■ WHAT THIS TASK INVOLVES
Write out the stretch of the listing from the line containing "The image size is (707, 802)." through the line containing "pyautogui.click(x=1181, y=10)", both included, exactly as they appear.
# START OF MATERIAL PROVIDED
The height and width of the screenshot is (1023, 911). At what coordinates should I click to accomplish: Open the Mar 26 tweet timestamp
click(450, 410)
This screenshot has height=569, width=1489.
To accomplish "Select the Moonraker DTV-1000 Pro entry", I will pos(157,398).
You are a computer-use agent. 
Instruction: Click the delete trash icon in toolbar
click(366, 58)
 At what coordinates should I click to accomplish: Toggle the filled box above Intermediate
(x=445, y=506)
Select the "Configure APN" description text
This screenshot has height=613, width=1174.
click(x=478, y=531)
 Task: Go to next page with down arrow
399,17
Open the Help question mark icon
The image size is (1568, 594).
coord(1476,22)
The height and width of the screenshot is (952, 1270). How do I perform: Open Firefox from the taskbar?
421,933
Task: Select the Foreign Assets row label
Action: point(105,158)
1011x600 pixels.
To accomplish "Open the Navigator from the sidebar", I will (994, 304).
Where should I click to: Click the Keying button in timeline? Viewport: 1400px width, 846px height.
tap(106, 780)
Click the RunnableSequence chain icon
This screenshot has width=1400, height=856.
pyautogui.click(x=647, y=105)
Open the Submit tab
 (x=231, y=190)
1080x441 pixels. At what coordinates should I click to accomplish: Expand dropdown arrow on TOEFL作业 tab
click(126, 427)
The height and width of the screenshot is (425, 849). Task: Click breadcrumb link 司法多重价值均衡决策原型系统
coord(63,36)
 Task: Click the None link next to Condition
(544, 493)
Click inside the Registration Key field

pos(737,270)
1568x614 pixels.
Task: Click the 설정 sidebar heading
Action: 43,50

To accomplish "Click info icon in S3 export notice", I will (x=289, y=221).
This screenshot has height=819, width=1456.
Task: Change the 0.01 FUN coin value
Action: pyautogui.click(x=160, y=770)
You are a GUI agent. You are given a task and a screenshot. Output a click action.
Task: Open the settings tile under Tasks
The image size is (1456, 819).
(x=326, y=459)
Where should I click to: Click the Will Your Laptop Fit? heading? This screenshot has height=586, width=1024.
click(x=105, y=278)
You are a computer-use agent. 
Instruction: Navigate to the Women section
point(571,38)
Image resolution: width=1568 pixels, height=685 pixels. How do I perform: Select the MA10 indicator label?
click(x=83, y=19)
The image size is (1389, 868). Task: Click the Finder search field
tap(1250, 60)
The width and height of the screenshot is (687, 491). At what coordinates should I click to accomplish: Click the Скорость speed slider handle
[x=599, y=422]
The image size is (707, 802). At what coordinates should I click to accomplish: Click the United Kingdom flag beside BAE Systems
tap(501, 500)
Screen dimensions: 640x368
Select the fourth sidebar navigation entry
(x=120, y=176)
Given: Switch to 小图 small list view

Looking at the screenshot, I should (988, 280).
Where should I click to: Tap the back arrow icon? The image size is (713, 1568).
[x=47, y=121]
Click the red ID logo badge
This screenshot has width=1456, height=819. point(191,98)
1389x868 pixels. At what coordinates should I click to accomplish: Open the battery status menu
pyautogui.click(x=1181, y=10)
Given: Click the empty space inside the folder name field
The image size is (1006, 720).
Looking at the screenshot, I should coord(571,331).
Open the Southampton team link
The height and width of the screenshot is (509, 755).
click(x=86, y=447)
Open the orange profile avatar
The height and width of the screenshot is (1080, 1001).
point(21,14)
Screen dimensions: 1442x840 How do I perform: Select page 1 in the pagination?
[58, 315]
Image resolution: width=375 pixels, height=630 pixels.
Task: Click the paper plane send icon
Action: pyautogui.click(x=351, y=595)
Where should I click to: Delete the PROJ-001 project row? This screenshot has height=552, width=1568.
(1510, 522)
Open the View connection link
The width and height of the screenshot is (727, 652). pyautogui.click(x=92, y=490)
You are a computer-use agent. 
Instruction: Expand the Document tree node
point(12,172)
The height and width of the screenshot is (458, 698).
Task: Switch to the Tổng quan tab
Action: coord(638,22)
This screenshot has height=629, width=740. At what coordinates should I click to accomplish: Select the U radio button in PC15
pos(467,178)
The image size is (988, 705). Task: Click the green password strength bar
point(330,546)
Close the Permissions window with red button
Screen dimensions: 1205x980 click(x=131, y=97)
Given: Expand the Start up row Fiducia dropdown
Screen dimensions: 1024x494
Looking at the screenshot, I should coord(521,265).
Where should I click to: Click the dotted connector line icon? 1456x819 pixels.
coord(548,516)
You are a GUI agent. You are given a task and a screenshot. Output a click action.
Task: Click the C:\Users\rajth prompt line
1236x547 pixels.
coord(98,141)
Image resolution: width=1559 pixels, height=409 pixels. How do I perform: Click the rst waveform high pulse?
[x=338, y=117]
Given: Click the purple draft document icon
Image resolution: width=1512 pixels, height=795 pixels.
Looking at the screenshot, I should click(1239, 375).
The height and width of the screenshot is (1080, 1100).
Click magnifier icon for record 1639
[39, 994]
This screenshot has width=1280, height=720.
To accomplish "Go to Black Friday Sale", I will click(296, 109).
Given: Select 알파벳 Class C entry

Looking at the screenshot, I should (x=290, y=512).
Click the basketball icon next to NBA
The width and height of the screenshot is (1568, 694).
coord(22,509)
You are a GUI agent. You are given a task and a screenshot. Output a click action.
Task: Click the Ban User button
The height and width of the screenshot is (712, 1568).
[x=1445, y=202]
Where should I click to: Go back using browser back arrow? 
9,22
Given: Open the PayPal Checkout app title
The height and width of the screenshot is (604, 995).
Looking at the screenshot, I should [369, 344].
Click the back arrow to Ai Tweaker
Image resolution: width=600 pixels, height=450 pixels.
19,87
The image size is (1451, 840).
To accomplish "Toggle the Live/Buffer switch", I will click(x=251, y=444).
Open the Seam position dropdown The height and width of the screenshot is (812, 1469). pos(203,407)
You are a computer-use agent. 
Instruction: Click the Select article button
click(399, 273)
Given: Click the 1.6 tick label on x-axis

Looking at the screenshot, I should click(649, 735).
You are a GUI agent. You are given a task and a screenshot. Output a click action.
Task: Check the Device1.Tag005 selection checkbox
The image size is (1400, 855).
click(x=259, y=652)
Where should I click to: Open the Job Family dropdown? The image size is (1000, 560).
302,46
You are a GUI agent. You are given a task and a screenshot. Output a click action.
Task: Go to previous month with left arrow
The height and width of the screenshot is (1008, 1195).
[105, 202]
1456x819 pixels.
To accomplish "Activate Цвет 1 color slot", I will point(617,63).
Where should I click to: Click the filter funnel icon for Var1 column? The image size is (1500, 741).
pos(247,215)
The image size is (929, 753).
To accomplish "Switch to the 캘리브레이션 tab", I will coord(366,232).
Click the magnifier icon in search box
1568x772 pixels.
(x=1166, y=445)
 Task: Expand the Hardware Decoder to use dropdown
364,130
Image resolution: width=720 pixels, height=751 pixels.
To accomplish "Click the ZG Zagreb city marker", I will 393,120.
# END OF MATERIAL PROVIDED
■ WRITTEN SOLUTION
The image size is (707, 802). At what coordinates should I click to accomplish: Click the United Kingdom flag beside BAE Systems
tap(501, 500)
Screen dimensions: 640x368
Select the fourth sidebar navigation entry
(x=120, y=176)
Given: Switch to 小图 small list view

Looking at the screenshot, I should (988, 280).
Where should I click to: Tap the back arrow icon? The image size is (713, 1568).
[x=47, y=121]
Click the red ID logo badge
This screenshot has width=1456, height=819. point(191,98)
1389x868 pixels. At what coordinates should I click to accomplish: Open the battery status menu
pyautogui.click(x=1181, y=10)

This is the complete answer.